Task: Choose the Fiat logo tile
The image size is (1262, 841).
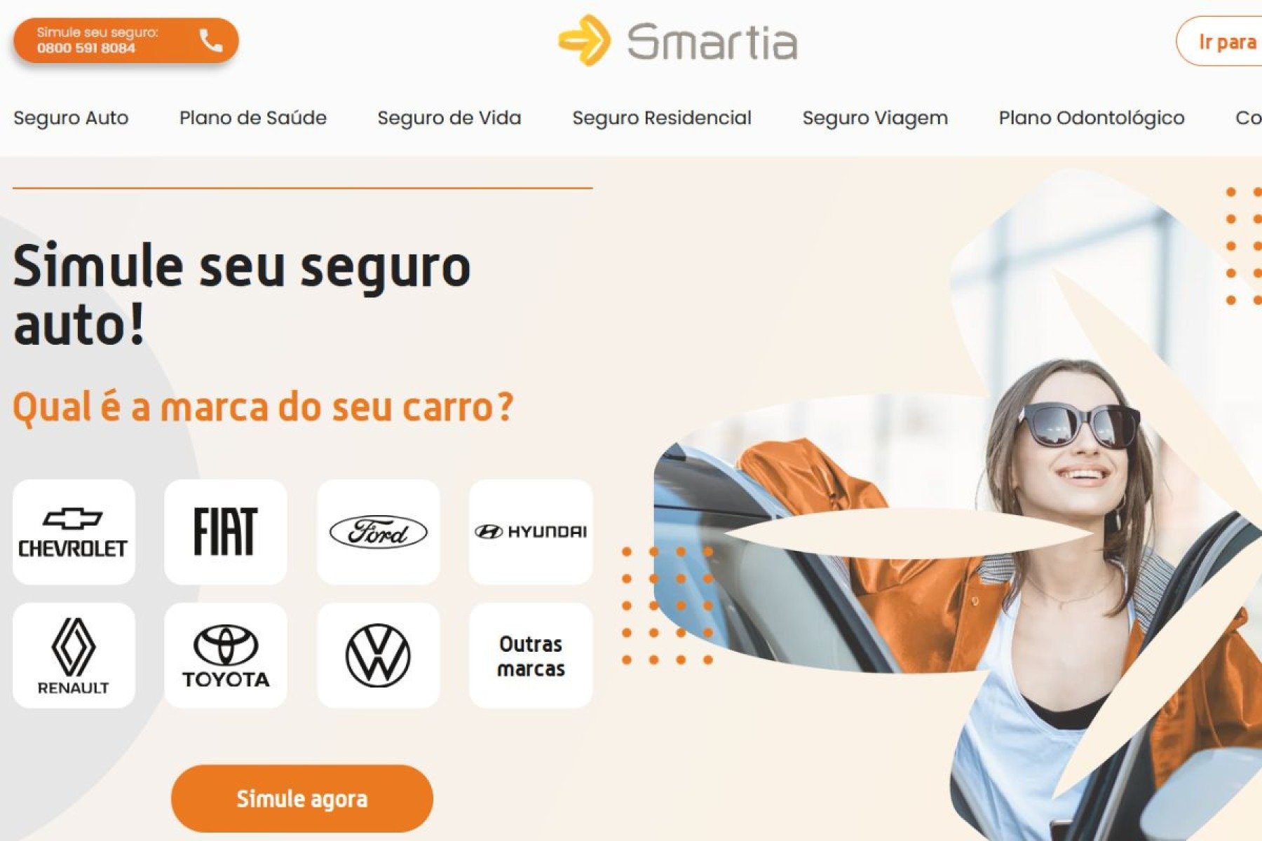Action: click(226, 532)
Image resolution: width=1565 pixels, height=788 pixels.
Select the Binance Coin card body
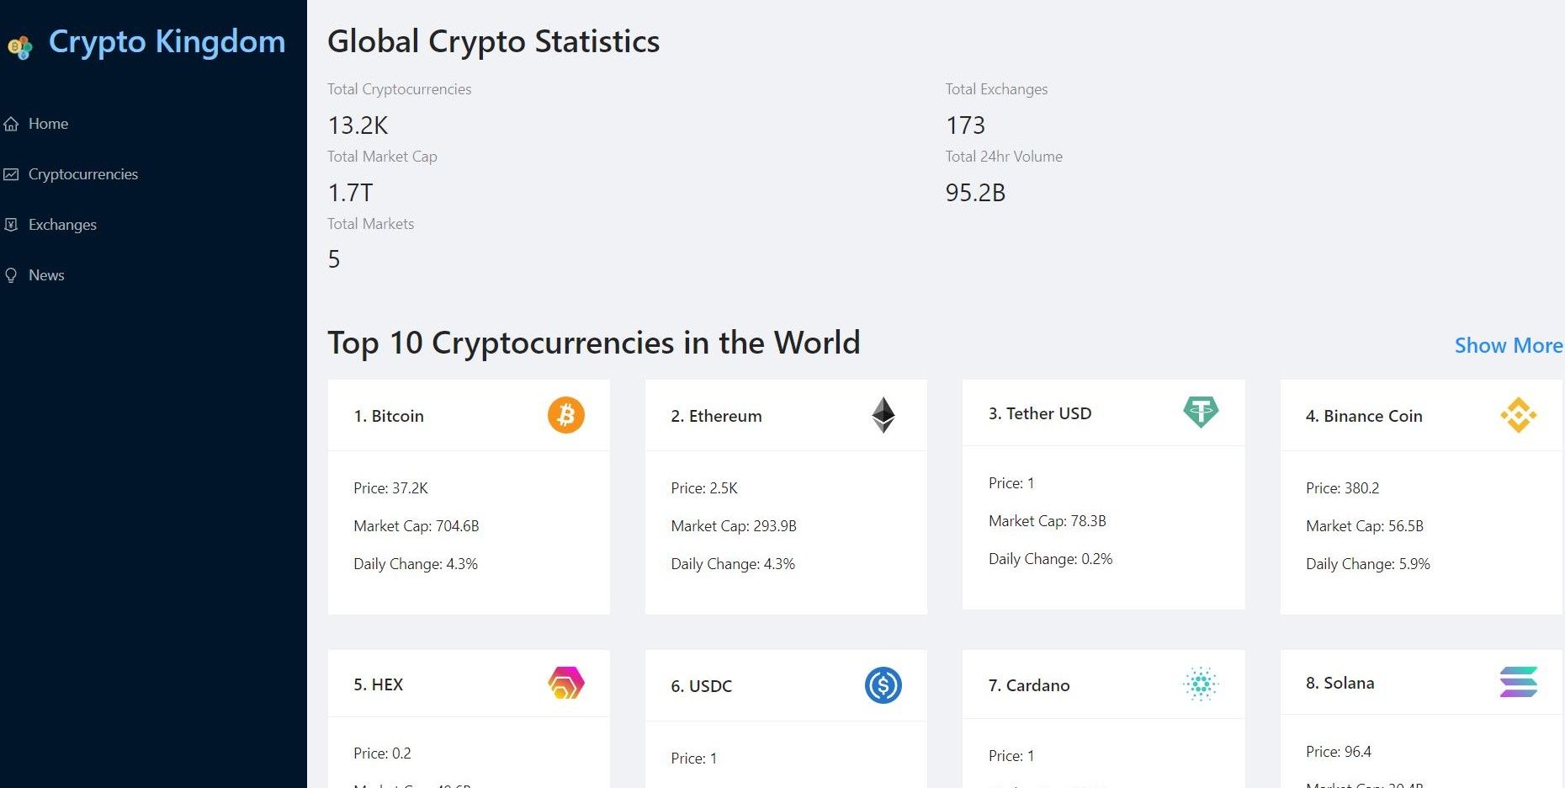point(1420,526)
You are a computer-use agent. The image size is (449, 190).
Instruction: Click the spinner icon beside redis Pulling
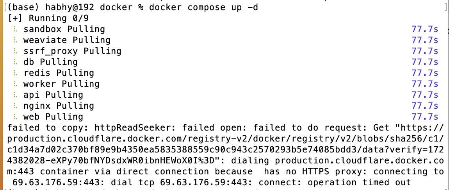point(16,73)
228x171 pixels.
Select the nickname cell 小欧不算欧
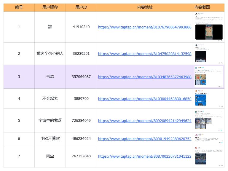(50, 139)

───

Return the full set of lines above word for word and with no pictures.

Task: Choose the Fiat logo tile
The image size is (1262, 841).
Action: click(226, 532)
Image resolution: width=1565 pixels, height=788 pixels.
Select the Binance Coin card body
point(1420,526)
You are a computer-use agent. The image size is (449, 190).
Instruction: Click the spinner icon beside redis Pulling
point(16,73)
228x171 pixels.
Select the nickname cell 小欧不算欧
(50, 139)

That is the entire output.